• What is expected: Exactly and only the lines below from the one containing "The width and" down to the one containing "the green Code" are wanted, both included; please exclude every picture.

Data provided below:

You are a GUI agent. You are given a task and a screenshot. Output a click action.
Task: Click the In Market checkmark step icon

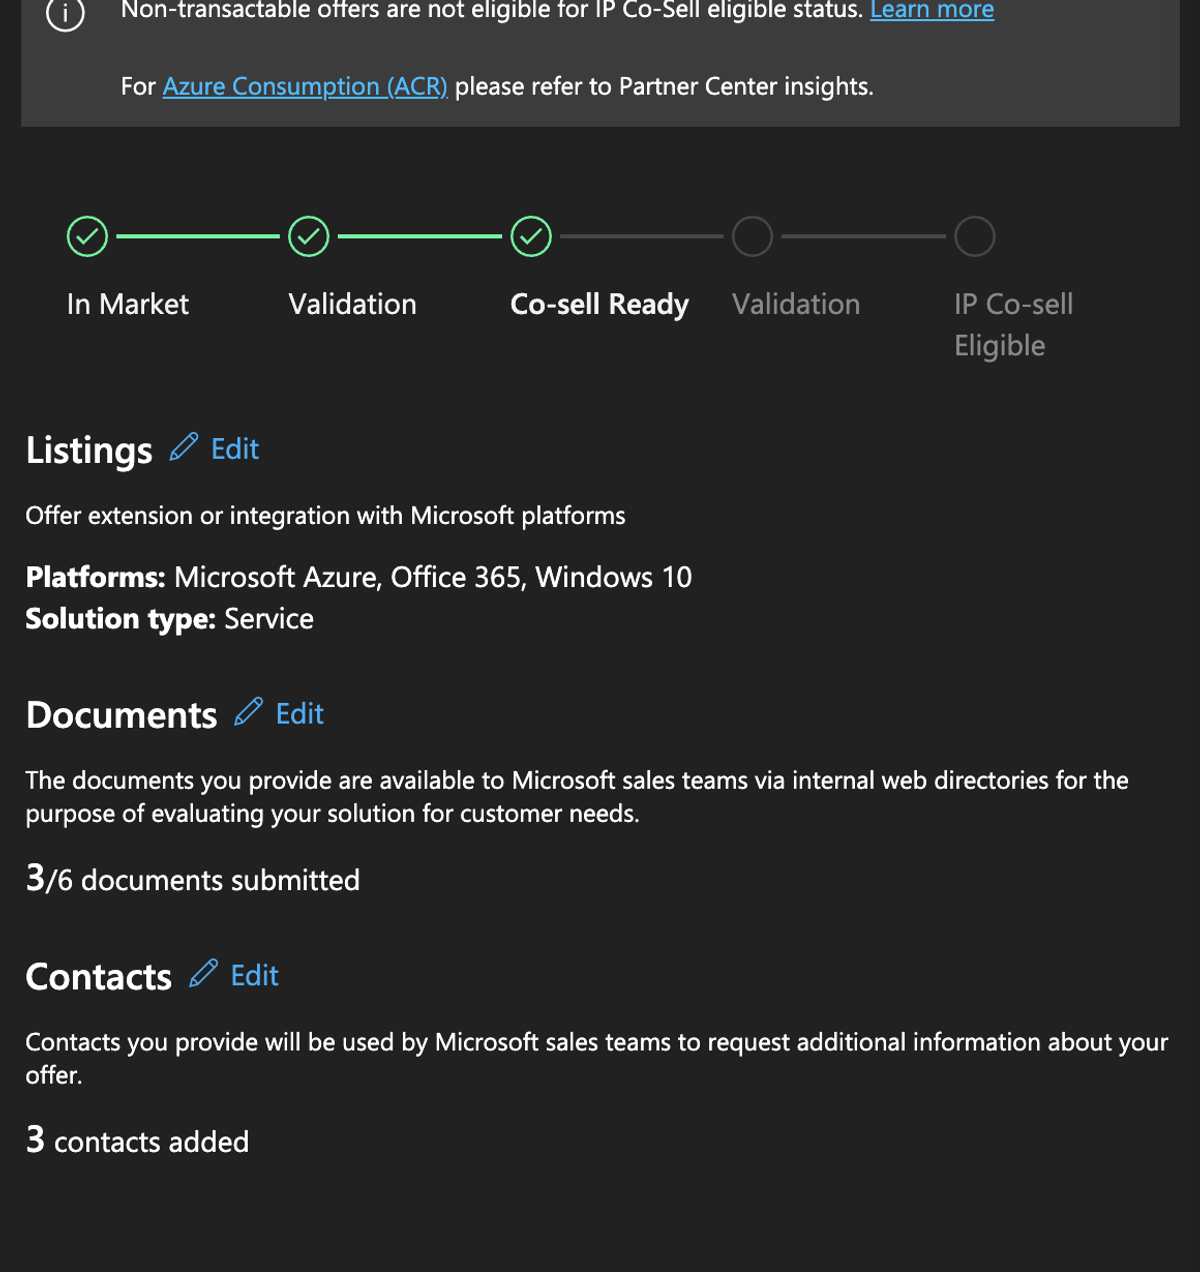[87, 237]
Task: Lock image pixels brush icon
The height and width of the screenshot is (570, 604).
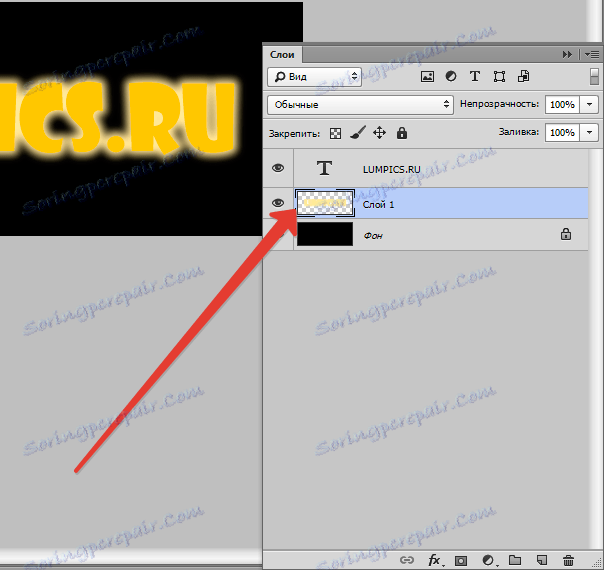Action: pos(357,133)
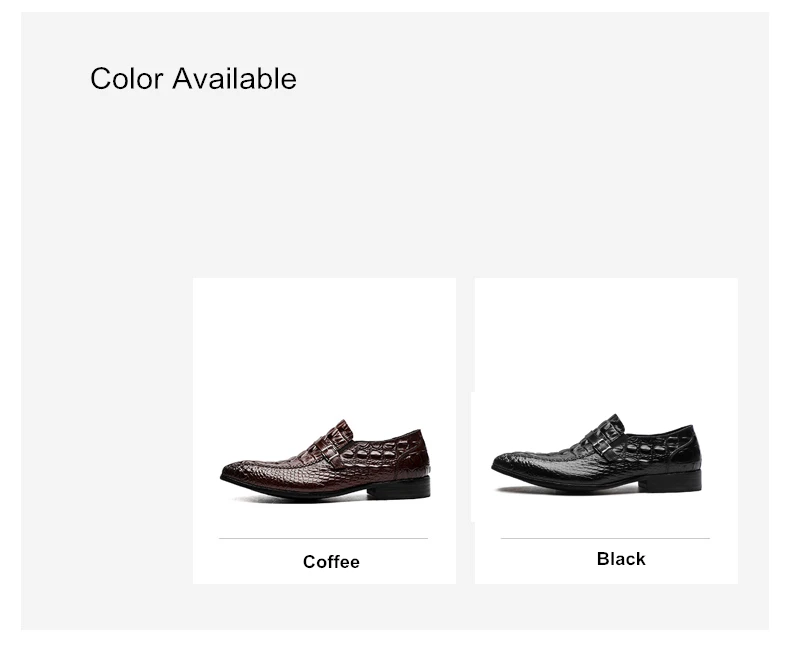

End of Data provided.
Data provided below:

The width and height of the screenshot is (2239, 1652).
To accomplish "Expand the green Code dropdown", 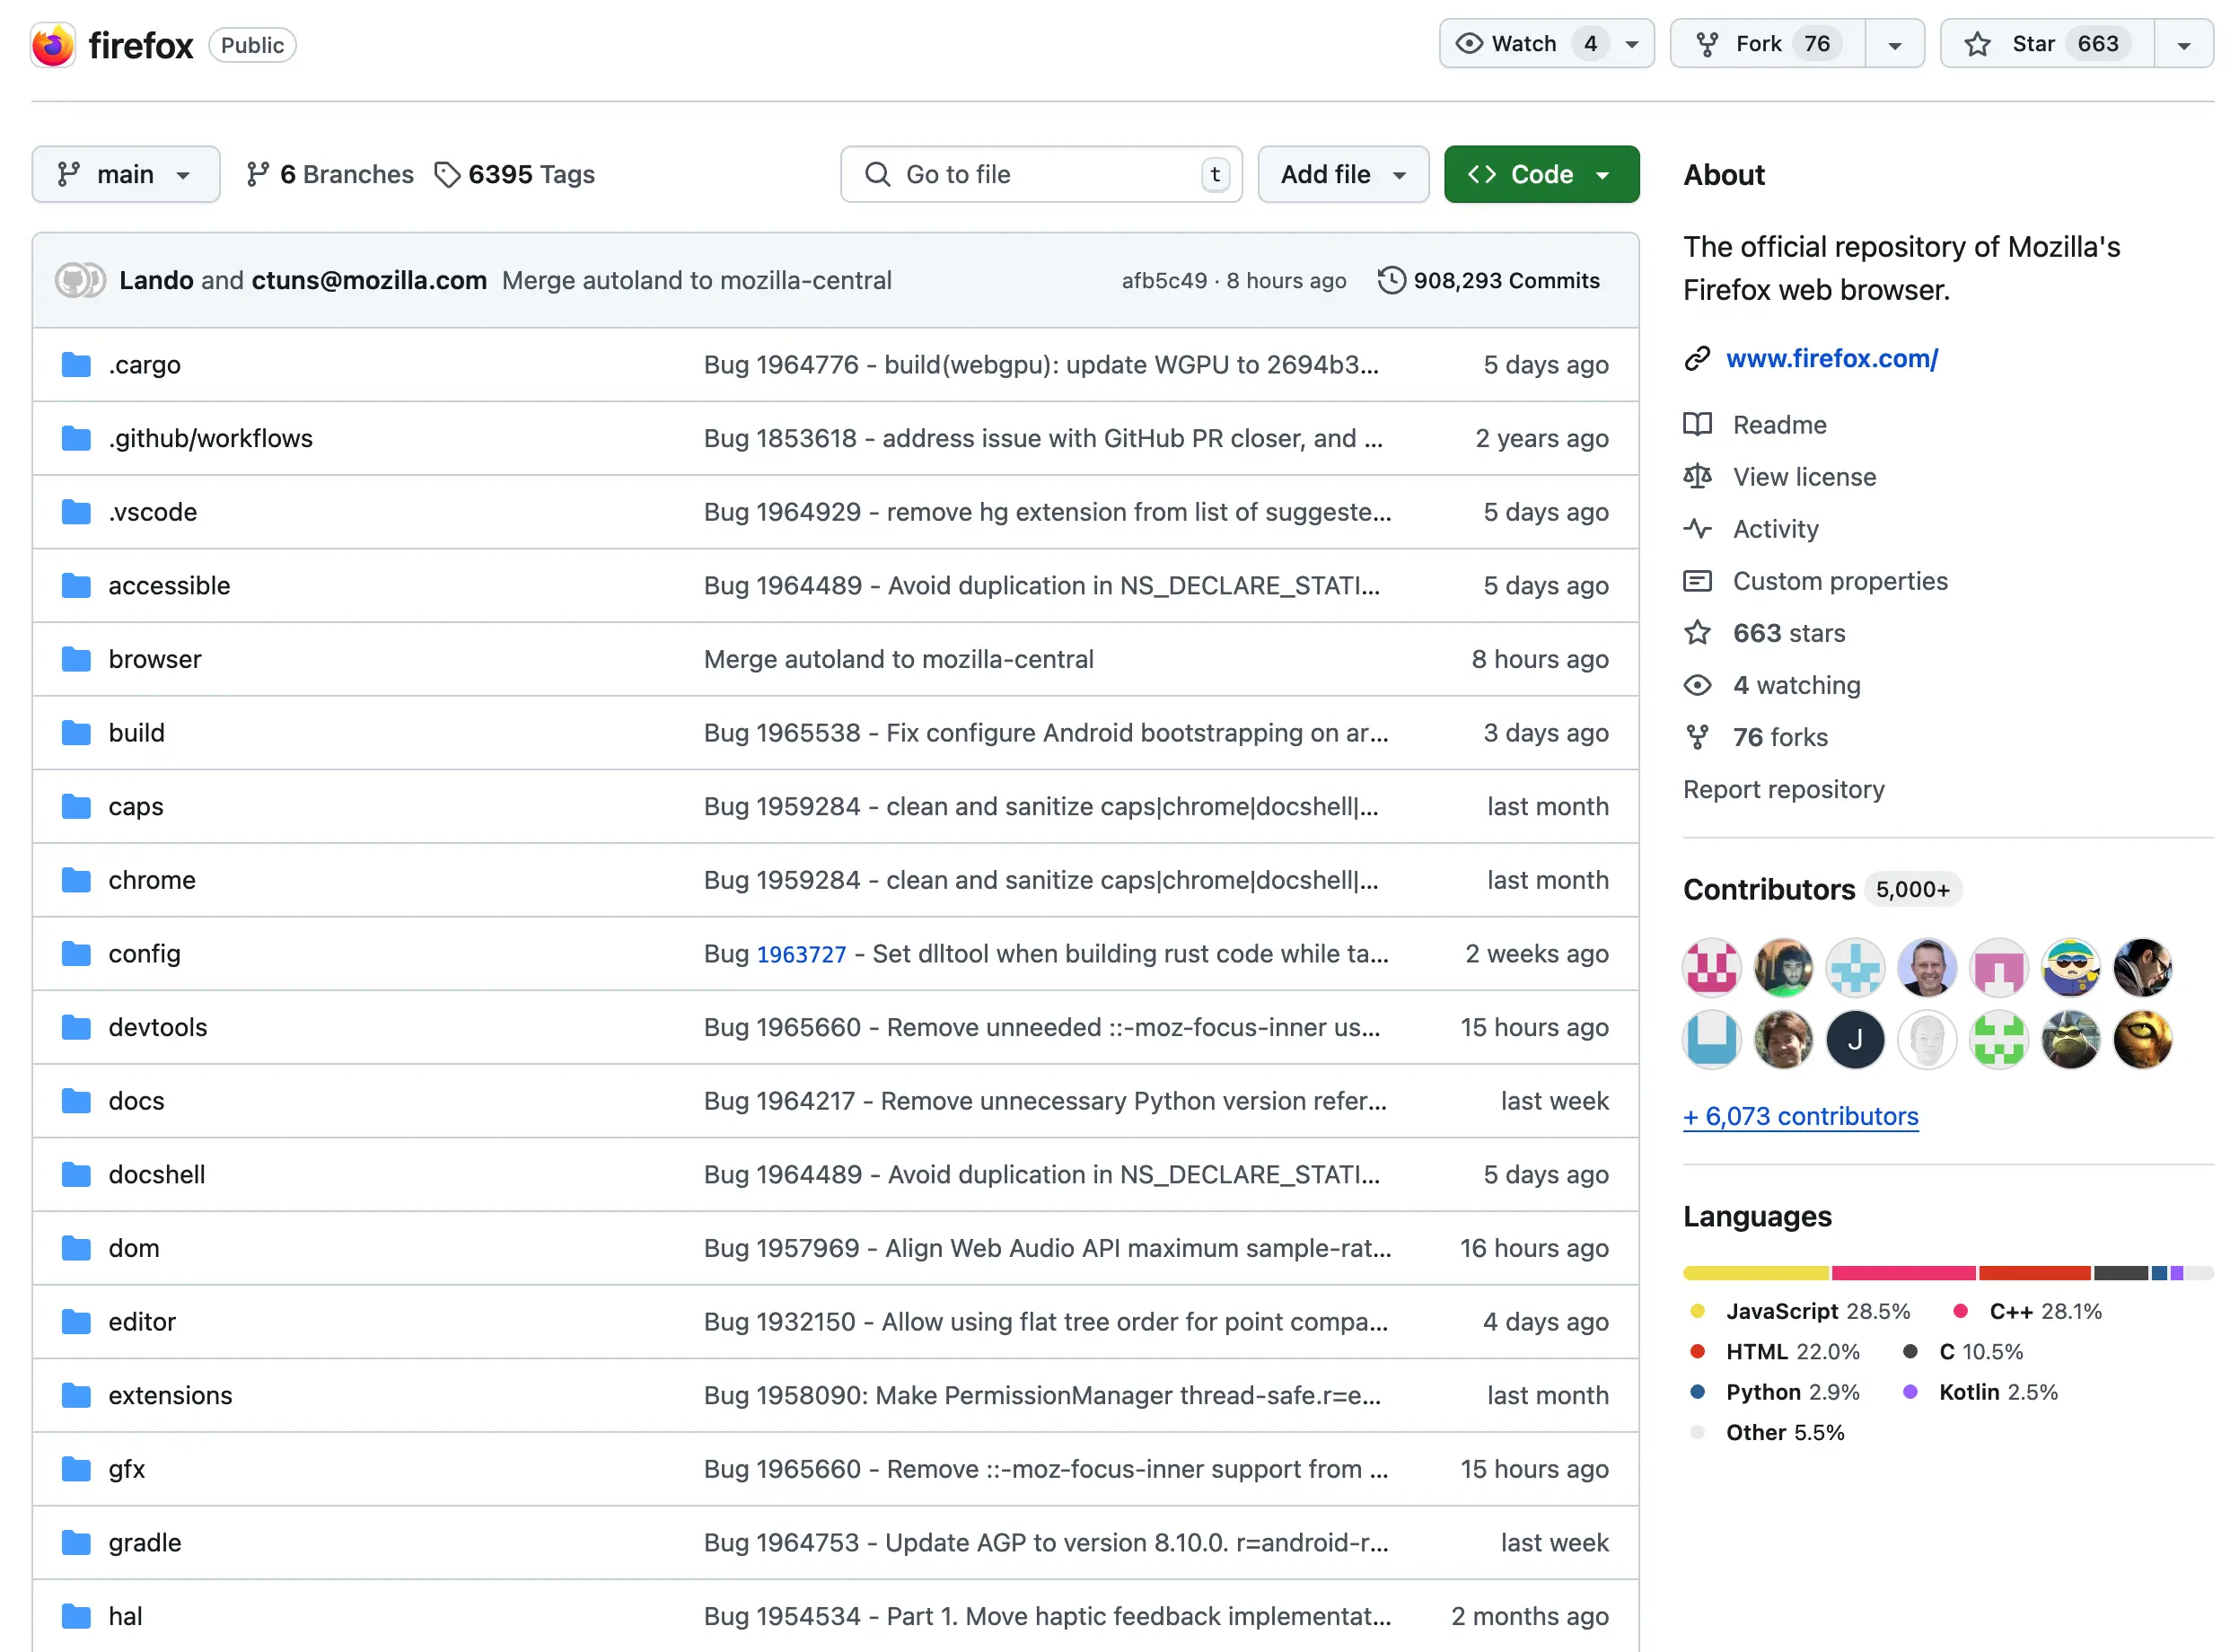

End of Data provided.

• Task solution:
The width and height of the screenshot is (2239, 1652).
To accomplish "Expand the green Code dropdown", 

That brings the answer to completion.